If anyone today points a bicycle north from downtown St. Paul, and then pedals a series of streets, bike paths and highways to the Canadian border at the Arrowhead, he or she would tell you they just rode 300 pretty amazing miles from the State Capitol to Grand Portage.
Riders this fall will be able to follow the same exact route, in the same exact, pretty amazing conditions, but they will probably tell you they rode U.S. Bicycle Route 41, Minnesota's proposed second contribution to the fledgling United States Bicycle Route System.
Bicycle Route 41 is part of a largely aspirational, budget-challenged national and local effort to create touring bike "routes" using whatever paths, lanes, shoulders, and sometimes-scary, sometimes-inviting highway lanes are already in place. The hope among state officials and private advocates is that marketing these routes will create a valuable asset for the cycling public and also inspire legislatures to spend money on actual bike routes.
"We are combining existing facilities that we know need to be improved," said Liz Walton, a landscape architect in the Minnesota Department of Transportation's Bicycling and Pedestrian section of Route 41. "We are not building anything yet."
Minnesota's first contribution to the national bike route system was the Mississippi River Trail Bikeway (aka U.S. Bicycle Route 45). It's a collection of roads, lanes and paths that runs 620 miles along or close to the river from Itasca State Park to the Iowa border. It is part of 11,200 miles of such routes in 24 states that their managers — notably the American Association of State Highway Transportation Officials — hope will become a kind of bike-touring interstate highway system.
This fall, MnDOT hopes to have a precise route for Minnesota's new contribution, as well as a detailed, accessible map, and a name with more marketability and local flavor than Route 41.
The route, however, is close to set, based on limited options and obvious assets.

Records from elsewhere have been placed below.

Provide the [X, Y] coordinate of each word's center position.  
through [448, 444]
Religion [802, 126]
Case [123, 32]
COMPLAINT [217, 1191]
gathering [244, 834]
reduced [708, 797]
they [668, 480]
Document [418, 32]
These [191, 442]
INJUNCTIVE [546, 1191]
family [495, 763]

Walton said Route 41 will connect to Route 45, the Mississippi River route. Given the likely northbound bike corridors from St. Paul, that makes the city's Union Depot a potential starting point. Then it's a matter of choosing either the Bruce Vento Regional Trail (which starts near the new CHS Field ballpark in Lowertown) or the Gateway State Trail (with a trailhead north of the Capitol) to point the cyclists north beyond White Bear Lake to Hugo. That is where riders will likely catch two connected smaller paths — the 25 miles of the Sunrise Prairie and Hardwood Creek regional trails. They end at North Branch.